We Are The Left members present themselves as being “the people the Left explicitly stands in solidarity with.” That doesn’t mean much to me. A Latino and an Asian American crafted the Bush torture memos, which were then carried forward by the nation’s first Black president. The diversity at hand makes the waterboarding no less painful for those detained in Guantanamo’s dungeons.
The weapons manufacturer Lockheed Martin made a touching “It Gets Better” video featuring its gay employees, but their presence makes Lockheed’s bombs no less deadly. Solidarity is about what you do, not who you are.
Though WATL write that racism and the like are “varieties of capitalist oppression,” the rest of their analysis belies this understanding. Their intersectional worldview in effect treats class as merely another link in a colinear line of oppression, rather than the base from and through which all other forms of oppression flow.
My objection to the reductive fetishism of personal identity does not, however, mean I don’t care about race and gender and other hierarchies. So my critiques of so-called identity politics in no way “directly attack marginalized people” as We Are The Left accuse of any critic.
As a labor organizer, I see our fight against the bosses as being fundamental to transforming the cultural hierarchies that subjugate working people. Cultural hierarchies are part and parcel to the social reproduction of capitalism and can therefore only be overcome through class struggle.
Let’s go back to the issue of wage theft, where billions are stolen from low-income people. For poor women, it’s very difficult to leave an abusive partner when the boss is stealing their wages. Again, the solution isn’t abstract intersectional affinity with an identity group, it’s material class struggle. Just as faith without deeds is dead, so too is solidarity without struggle.
Secretaries in my union did an organizing drive a couple decades back. They fought the bosses, and they won real gains in wages, benefits, and respect on the job. In the wake of the victory, around fifteen of the women divorced their husbands. It was the class struggle against the boss which gave them the financial resources, organizing skill, and community support necessary to free themselves from their abusers. That anecdote is my politics in a nutshell. Material struggle changes people, shifts their ideologies, creates opportunity to embrace new cultural practices and institutions.

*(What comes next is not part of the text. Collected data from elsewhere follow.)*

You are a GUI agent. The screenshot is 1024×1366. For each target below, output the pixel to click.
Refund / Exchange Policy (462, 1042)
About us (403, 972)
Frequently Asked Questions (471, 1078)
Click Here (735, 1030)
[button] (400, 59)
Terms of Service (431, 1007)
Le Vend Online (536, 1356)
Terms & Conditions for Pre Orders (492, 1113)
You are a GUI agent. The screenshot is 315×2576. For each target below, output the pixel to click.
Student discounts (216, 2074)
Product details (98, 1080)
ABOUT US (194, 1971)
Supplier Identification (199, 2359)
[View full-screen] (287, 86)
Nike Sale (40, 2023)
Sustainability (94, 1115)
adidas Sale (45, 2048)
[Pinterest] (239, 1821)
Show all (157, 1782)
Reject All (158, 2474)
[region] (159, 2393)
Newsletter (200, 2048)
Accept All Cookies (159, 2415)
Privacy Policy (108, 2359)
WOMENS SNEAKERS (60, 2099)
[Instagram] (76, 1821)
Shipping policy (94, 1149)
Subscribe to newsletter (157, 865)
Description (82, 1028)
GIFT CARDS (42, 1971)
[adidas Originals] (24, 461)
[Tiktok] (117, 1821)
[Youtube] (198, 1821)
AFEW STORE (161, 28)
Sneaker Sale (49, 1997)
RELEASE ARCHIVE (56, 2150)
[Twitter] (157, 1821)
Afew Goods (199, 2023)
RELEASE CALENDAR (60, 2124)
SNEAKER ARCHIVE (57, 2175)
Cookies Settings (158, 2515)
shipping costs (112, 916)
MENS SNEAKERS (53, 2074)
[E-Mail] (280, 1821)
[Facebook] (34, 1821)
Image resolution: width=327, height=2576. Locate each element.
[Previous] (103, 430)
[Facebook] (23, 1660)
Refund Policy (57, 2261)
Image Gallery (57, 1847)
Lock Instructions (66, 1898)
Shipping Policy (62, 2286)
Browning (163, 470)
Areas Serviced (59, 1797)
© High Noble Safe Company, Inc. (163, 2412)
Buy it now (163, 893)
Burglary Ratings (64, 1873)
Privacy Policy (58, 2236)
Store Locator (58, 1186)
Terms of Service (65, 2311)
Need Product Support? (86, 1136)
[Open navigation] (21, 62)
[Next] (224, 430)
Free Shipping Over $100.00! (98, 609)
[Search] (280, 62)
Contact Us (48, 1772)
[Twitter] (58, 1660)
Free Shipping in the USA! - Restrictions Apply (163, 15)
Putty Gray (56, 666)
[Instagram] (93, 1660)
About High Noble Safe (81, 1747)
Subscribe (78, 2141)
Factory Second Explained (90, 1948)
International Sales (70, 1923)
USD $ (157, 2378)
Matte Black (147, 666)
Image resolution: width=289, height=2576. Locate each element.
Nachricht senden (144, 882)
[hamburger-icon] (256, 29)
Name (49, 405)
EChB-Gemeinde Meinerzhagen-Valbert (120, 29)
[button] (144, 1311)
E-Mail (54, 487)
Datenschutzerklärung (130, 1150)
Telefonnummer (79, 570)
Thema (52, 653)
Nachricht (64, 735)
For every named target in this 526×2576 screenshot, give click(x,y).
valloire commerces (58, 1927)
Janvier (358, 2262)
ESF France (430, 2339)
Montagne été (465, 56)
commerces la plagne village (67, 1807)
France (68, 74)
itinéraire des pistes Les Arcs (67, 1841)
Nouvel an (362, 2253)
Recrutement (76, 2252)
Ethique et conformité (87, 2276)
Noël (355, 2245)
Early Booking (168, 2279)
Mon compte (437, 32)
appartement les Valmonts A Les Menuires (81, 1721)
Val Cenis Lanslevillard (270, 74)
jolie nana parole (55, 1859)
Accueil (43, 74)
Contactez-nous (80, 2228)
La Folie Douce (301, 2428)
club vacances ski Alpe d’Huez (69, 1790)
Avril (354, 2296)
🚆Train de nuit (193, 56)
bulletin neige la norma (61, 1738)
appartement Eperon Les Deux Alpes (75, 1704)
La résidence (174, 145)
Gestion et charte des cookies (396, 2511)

It’s hard work, but material struggle brings progress. Struggle is just that, struggle; it’s imperfect people striving to make a more perfect world. We will not all get along all the time. But there is no collective struggle for the perpetually offended, who purge and self-isolate their way to irrelevance. That is not to excuse abuse or bigotry, but to know that in wrestling to bring people together in common struggle we create the possibility for shared values, for personal transformation.
That’s difficult work, but changing the world is hard. That fight isn’t on Twitter. It’s not at some panel. It’s not in any of the insular spaces over which WATL obsess. Struggle manifests in the daily routines of ordinary life, the push and pull between workers and bosses, tenants and landowners, and all the other relations that materially facilitate the status quo.
That’s why class struggle is so central, because marginalization doesn’t occur in the abstract. It happens when I can’t get a job, when I get denied for loans, when property managers with available units lie and tell me there are none for rent. To be free of racism, I’m going to have fundamentally transform class society. Period. WATL’s obsession with identity distracts from that mission.
R. L. Stephens is a labor organizer in Chicago and the founding editor of Orchestrated Pulse.